If you want to understand why the Seaport District feels soulless and off-kilter, try looking at it from a distance — specifically from Foster’s Rotunda, a little-used public observation area located across Boston Harbor in the celebrated Rowes Wharf building.
From that ninth-floor vantage point, two problems are evident. First, the Seaport looks like a half-finished construction zone. Time should fix that.
But there's a far trickier problem, which Foster's Rotunda itself exemplifies.
To develop a real civic and cultural life, the Seaport needs more than blocky residential and office buildings. The 20,000 residents it's projected to have by 2035 will want schools, parks, public facilities, an arts scene, and the kind of oddball attractions that are hard to foresee in advance. Yet the burden of reserving space for such things in the Seaport and the adjacent Fort Point area has fallen — by default — upon Chapter 91, the state law that wrangles a few snippets of public space out of developers.
Foster's Rotunda, a bizarre space created in the late '80s under similar auspices, shows the difficulty of turning legally required amenities into genuine public assets.
State and local rules have long pushed developers to offer open passage to waterfronts and include indoor spaces that anybody — not just authorized occupants of private offices and homes — can walk into. Foster's Rotunda, alas, bespeaks a grudging compliance with such mandates.
I went there recently with Steve Hollinger, a Fort Point artist and inventor who's adamant about civic space. You can only visit from 11 a.m. to 4 p.m. on weekdays, according to a low-key sign in the lobby. While there are great views of Boston — the Greenway as well as the harbor — the overall vibe says North Korea; a minder escorted us up. Predictably, almost nobody bothers.
"A ridiculous public space," says Jerold Kayden, a Harvard Graduate School of Design professor who's studied the parks and other spots that private owners contribute to the civic realm. So complete is the rotunda's failure that it's going to be taken out of public use, in exchange for a new, still undetermined public use space on the ground level of Rowes Wharf.
This is sad, but it's not fatal for the surrounding area, which grows livelier as the Greenway comes into its own. Most other Boston neighborhoods, meanwhile, developed through countless separate land arrangements, any one of which can go a little awry without harming the overall neighborhood.
For the Seaport, there's far less room for error. Because a handful of private developers are building the area from scratch, entire blocks at a time, every structure that goes up has an outsize effect on the whole. The City of Boston owns little land there, so most civic amenities will likely come from spaces to be carved out of big projects under Chapter 91.
The now iconic Institute of Contemporary Art building, situated on land provided by developers, shows how the law can work.

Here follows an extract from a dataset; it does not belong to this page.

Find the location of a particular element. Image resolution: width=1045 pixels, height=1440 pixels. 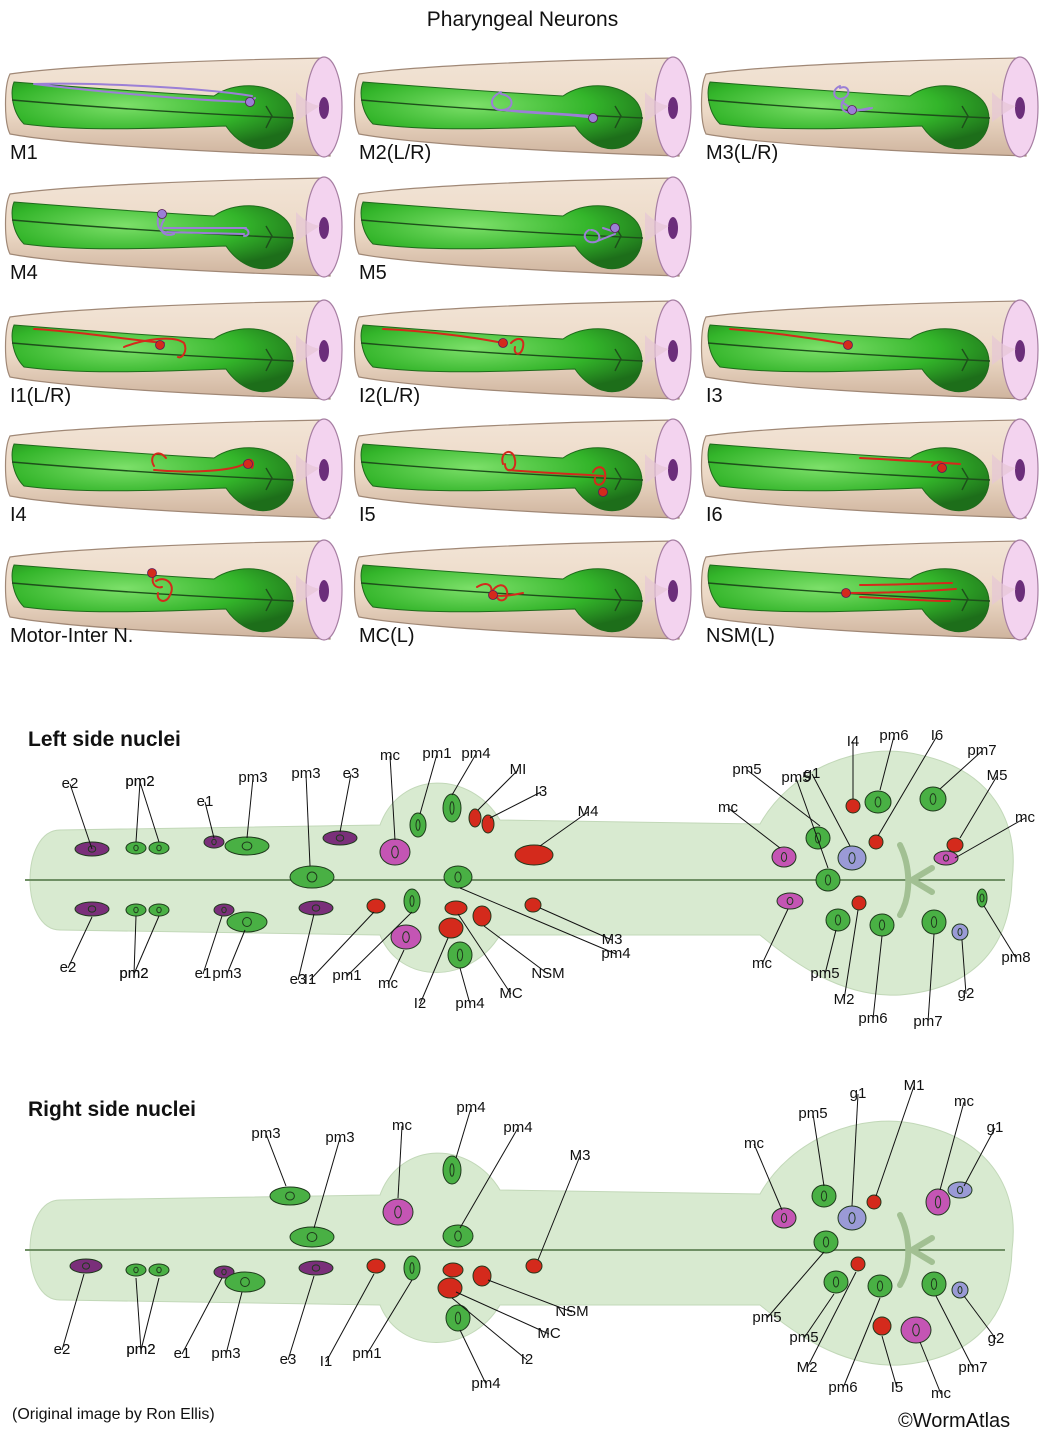

nucleus-label: I2 is located at coordinates (420, 1004).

And when the Boston Redevelopment Authority solicited proposals for civic space in a new building on Pier 4 earlier this year, it became clear lots of arts groups are interested in the area.
Plans for yet-to-be-built civic spaces nearby, however, are in disarray. A community process in the early 2000s designated parts of future buildings for use by the New England Aquarium, Children's Museum, and Boston Harbor Island Alliance.
But as years passed, the Seaport languished, and those organizations pursued other projects. When Seaport construction suddenly took off, there wasn't much planning for the civic spaces. In the last year, everything got shuffled around, as the city, the state, and developer Fallon Co. sought to accommodate an ICA proposal to occupy space in a new building next door. Then, a month ago, the ICA backed out.
The museum, the aquarium, and the alliance are in no rush to get hold of space in Fan Pier. In fairness, it's hard to plan areas whose configuration and construction schedule are subject to change. In the current flux, they should decide if they want out — and let the mayor's office and the BRA seek other groups that could put the space to productive use.
Hollinger, the Fort Point activist, remains optimistic about the rapidly changing area. "It's maybe 50 percent built out," he says. "But we can kick ass going forward if people grab onto this [issue]." The city, and the general public, should accept that challenge. The Seaport needs life, not another Foster's Rotunda.